Si tratta di WhatsApp, il noto programma di cui usufruiamo giornalmente per tenerci in contatto. Creata da Brian Action e Jan Koum, e aggiornata di continuo con delle nuove funzionalità, come l’avvisaglia che viene fatta ad un utente quando l’altro cambia stato.

L’anno dopo la sua creazione, Google ha fatto diverse offerte per acquistare WhatsApp, ma senza successo mentre, al contrario, Facebook riuscì nell’impresa e ci teneva in particolar modo, poiché la nuova applicazione sarebbe riuscita a superarlo in popolarità.

Lo scopo dei creatori è stato quello di realizzare un rivoluzionario servizio di messagistica istantanea che nel 2015 verrà integrato con il programma WhatsApp Web, il quale permette di utilizzare questa applicazione anche dal computer, rendendo così il suo impiego sempre più assiduo.

La nascita di Speechless

C’è una canzone dei Thegiornalisti che sottolinea la troppa importanza che ormai si dà al messaggio vocale, che di questi tempi viene adoperato anche solo per manifestare il nostro umore, annoiando così chi ascolta. L’uso di questa funzione è diventata quasi una minaccia, che molti utilizzano verso l’interlocutore, che si finisce per tediare, soprattutto quando il vocale è lungo.

Il malcontento degli utenti, però, non è passato inosservato infatti …arriva Speechless, che riesce a trascrivere le note audio tanto insopportabili o per motivi di necessità, cioè per coloro che hanno un problema uditivo, o perché magari si è in un luogo dove non si possono ascoltare, o semplicemente per noia.

Questo programma, però, è disponibile solo per quei vocali che durano al massimo 15 secondi, altrimenti bisogna pagare.

Disponibile in 10 lingue: come l’italiano, lo spagnolo, il portoghese, l’inglese e il tedesco e , inoltre utilizzabile sia per Android che per iOS, rendendoli così più simili a livello di efficienza. L’applicazione è femminile in tutto e per tutto e come una vera signora disapprova le parolacce, censurandole nel testo scritto.

Svizzeri non così neutrali

Da un sondaggio svolto da Digitec Galaxus, il più grande rivenditore online in Svizzera, emerge che in questo Paese gli utenti sono maggiormente irritati dai messaggi vocali rispetto a quelli confinanti e che preferiscano la comunicazione scritta alle telefonate. In questo studio il 77 per cento degli intervistati svizzeri, infatti, dichiara di interagire con i propri amici più con i messaggi di testo, solo il 15 per cento afferma di preferire le chiamate.

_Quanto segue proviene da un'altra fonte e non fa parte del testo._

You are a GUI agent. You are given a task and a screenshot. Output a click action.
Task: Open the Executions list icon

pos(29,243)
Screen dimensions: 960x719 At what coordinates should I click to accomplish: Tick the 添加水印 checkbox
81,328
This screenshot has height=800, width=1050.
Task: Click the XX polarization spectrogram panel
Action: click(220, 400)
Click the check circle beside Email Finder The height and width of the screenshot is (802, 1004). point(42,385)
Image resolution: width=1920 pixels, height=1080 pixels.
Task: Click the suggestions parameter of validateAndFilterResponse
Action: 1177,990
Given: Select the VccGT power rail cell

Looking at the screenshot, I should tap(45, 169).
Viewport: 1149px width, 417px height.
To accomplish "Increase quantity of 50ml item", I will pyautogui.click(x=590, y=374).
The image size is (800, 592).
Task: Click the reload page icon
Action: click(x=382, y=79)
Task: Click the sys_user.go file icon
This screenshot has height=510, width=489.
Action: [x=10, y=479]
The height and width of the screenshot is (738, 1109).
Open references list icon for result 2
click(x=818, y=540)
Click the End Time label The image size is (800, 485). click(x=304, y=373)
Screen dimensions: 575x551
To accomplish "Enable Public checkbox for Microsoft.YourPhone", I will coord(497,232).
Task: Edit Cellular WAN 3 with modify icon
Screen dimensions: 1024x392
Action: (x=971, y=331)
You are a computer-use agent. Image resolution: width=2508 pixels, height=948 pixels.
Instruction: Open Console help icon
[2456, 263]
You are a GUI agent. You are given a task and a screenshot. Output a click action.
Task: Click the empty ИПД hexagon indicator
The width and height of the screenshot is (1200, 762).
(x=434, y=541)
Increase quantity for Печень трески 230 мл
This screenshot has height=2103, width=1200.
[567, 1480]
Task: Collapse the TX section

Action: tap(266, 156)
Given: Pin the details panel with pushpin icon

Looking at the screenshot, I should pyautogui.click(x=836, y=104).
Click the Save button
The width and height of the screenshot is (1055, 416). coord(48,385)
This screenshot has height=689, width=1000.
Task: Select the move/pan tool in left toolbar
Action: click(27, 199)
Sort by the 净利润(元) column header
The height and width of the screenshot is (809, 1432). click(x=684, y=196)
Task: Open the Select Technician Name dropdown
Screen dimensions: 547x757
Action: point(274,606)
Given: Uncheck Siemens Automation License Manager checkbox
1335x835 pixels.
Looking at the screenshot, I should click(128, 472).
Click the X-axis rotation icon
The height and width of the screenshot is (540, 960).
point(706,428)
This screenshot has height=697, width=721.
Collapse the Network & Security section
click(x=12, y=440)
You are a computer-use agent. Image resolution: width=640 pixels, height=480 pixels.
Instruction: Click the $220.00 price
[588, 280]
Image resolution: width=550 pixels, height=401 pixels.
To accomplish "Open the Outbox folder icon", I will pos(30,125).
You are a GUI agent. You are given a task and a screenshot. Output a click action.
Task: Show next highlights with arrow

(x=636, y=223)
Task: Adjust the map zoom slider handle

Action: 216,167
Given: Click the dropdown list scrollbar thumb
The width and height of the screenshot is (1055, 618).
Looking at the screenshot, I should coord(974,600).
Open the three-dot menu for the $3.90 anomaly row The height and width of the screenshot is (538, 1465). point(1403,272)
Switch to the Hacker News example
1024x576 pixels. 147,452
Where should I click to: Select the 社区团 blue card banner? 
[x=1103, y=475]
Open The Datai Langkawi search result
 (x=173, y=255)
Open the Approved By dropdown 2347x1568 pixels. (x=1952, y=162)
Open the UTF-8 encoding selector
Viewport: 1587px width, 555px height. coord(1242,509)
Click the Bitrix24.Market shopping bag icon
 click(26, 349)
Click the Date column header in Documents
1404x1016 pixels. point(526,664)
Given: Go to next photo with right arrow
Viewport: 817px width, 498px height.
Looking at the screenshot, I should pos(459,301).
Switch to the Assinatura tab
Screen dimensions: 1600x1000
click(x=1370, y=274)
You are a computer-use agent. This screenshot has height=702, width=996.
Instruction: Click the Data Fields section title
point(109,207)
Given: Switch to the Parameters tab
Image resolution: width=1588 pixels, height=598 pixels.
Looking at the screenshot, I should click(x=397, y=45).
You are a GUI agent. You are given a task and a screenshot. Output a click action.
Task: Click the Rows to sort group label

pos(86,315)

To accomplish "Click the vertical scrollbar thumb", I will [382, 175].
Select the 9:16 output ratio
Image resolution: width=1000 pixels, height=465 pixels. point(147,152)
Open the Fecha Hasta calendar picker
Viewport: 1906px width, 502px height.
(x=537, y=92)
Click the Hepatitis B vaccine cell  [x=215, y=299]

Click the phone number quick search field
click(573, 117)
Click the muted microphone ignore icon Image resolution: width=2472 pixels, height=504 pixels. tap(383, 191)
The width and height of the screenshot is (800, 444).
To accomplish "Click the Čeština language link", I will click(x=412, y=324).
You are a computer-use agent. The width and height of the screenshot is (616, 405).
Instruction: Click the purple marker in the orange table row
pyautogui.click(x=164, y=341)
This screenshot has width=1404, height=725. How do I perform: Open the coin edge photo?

Nelle altre località sono, invece, scelte altre forme di trasmissione: ad esempio in Germania sono utilizzate maggiormente le e-mail, mentre in Francia si mandano perlopiù immagini e video.

Da questa indagine viene fuori anche che l’Italia è il paese dei messaggi vocali; infatti, il 13 per cento contatta gli altri utenti spesso in questo modo.

È in Svizzera, dunque, che è presente il più alto tasso di rigetto verso gli audio e questo perché non vi è abbastanza riservatezza, ad esempio, sul posto di lavoro e anche per la loro lunghezza. Sarà quindi la nazione che accoglierà con più entusiasmo l’iniziativa su questa funzione.